'B FLAT A' by Trupa Trupa Album Review by Adam Williams. The full-length is now available via Glitterbeat

7.7

B FLAT A

Trupa Trupa

When a band’s name roughly translates to “Corpse Corpse” from Polish to English, I think it’s fair to say their musical output isn’t going to be all sunshine and rainbows. With a backdrop moulded by Covid-19 and Central Europe’s chequered past, Trupa Trupa’s sixth LP ‘B FLAT A’ delves into the macabre side of the human psyche. Singer Grzegorz Kwiatkowski sums up his band’s new album by stating it’s “the wasteland of human nature where hatred and genocide are not just distant reverberations of Central European history but still resonate in contemporary reality.” Speaking of how the pandemic influenced the four piece’s new work, the frontman explains “Covid affected us. So our dark stuff was in my opinion even darker because of this super strange, frightening atmosphere all around us and inside of us.”

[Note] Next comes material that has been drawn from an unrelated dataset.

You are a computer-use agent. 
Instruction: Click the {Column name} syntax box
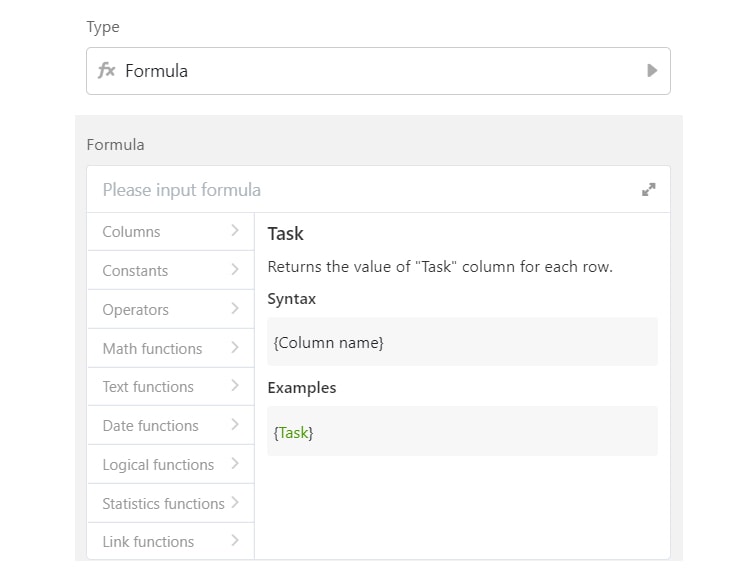pos(462,343)
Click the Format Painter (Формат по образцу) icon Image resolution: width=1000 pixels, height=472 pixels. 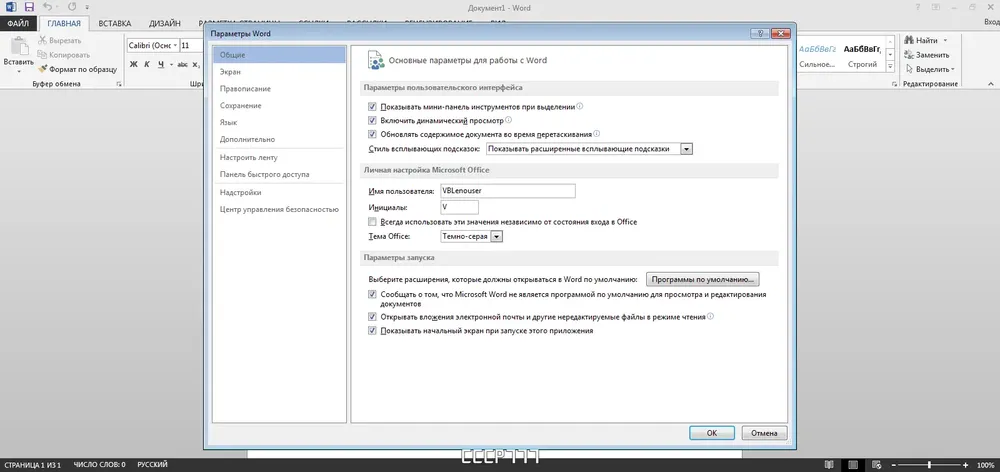43,69
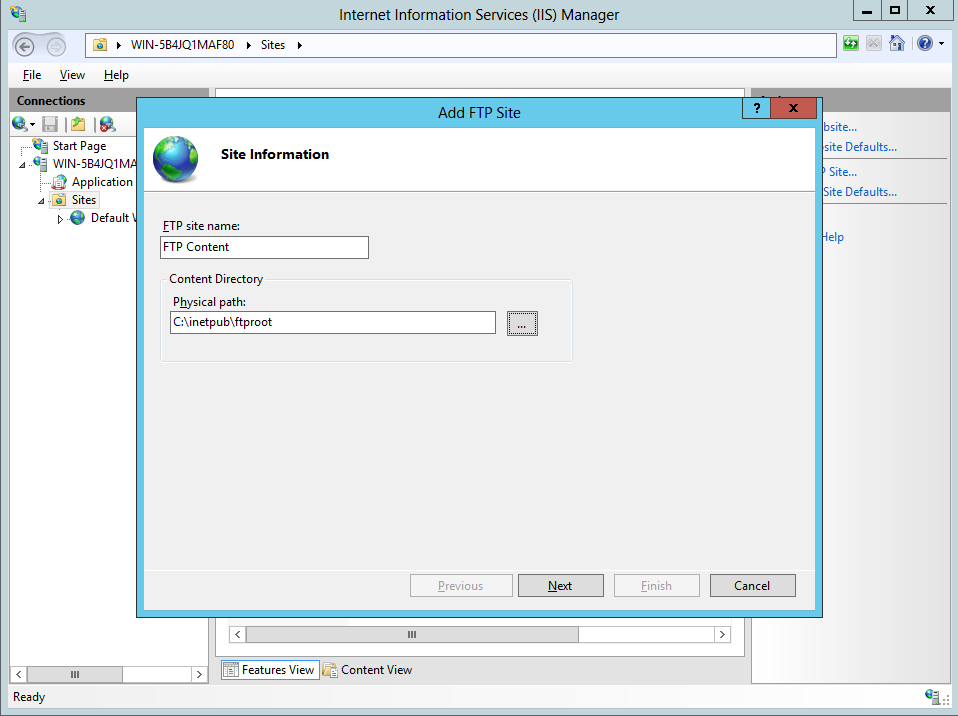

When you take ‘B FLAT A’s austere subject matter and wrap it around Trupa Trupa’s uncompromisingly dense and sinister post-punk-meets-psyche-rock-with-a-sprinkling-of-eerie-ambience, you get an album that’s unflinchingly intense and a product of years of paranoia and unrest. For the lion’s share of the LP, a fog of claustrophobia and intensity hangs large, with churning bass amalgamating with motorik drums and guitars that grind and wail, there’s little room for light to penetrate the stark gloom the band emit. Kwiatkowski’s vocals add to the feeling of woozy unease, as most of the time they’re indiscernible against the band’s din.

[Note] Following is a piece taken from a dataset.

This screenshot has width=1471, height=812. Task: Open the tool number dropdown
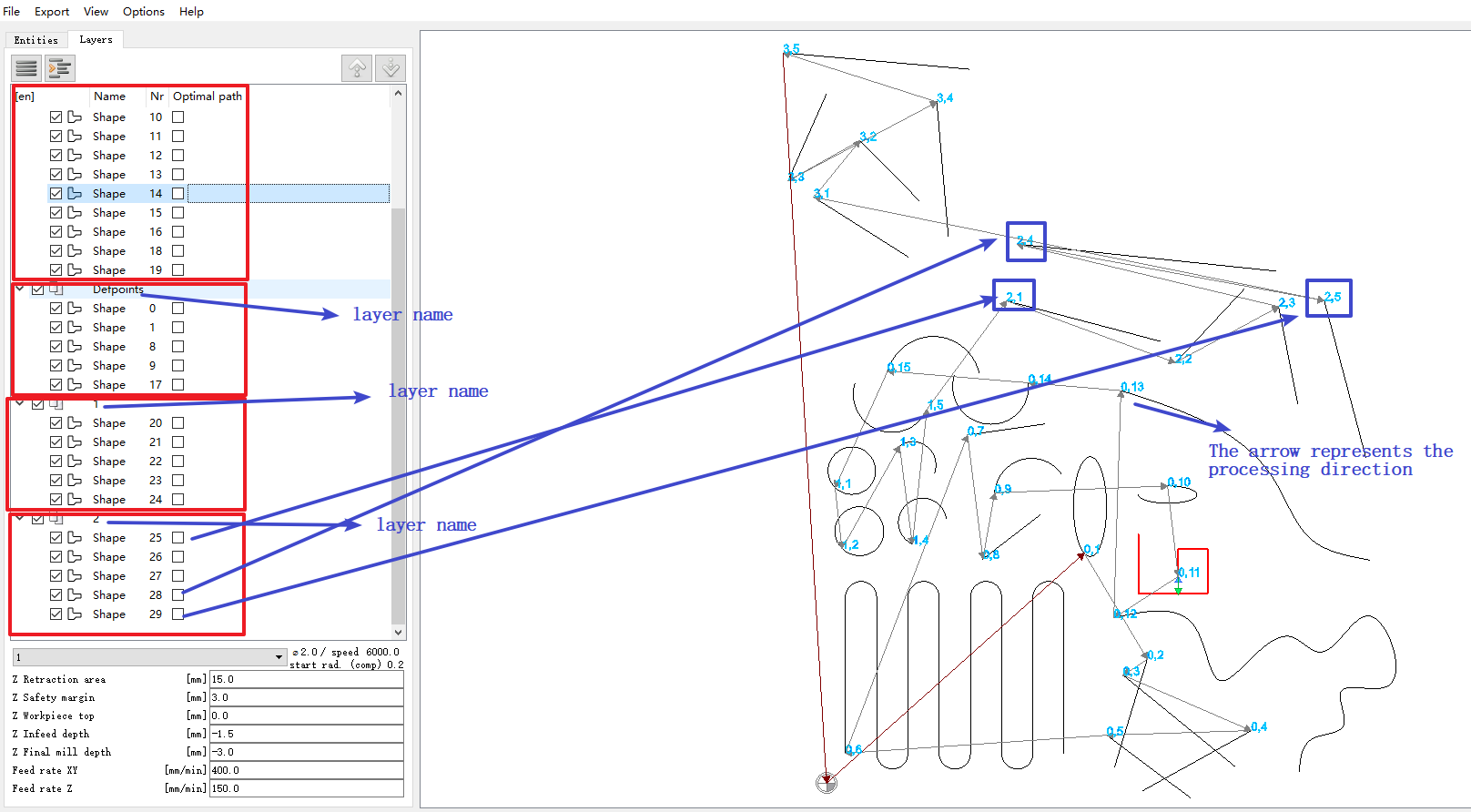click(279, 657)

There is some wordplay that comes through with clarity on a clutch of tracks, with Kwiatkowski declaring “I want to eat all my uniforms”, supposedly a take on rebelling against authoritarianism, on the track ‘Uniforms’. The death trudge of ‘Lit’ has the band’s vocalist slurring “don’t be shy/don’t be ashamed” and “don’t hide/don’t be ashamed” as if to goad someone about emotional distress. The druggy-whirr of ‘Far Away’ documents a feeling of disconnection as Kwiatkowski trills “I’m here/you’re far away”. The formless slow spiral of doom that is “All and All” contains one of the more direct gut punch lyrics to be found on ‘B FLAT A’, with the band’s main man stating “I’m going to breakdown”, as a loose jam unfurls around him.

Aside from Trupa Trupa’s stark intensity, there are pockets of respite that present themselves via dizzy swathes of psychedelia that help dissipate the record’s foreboding storm clouds. Even then, these dreamy vignettes come from a place of sorrow and distress that straddle the realms of lucidity and nightmarishness.

‘B FLAT A’ is the product of current times, a record that flits from pleading escapism to wide-eyed torment.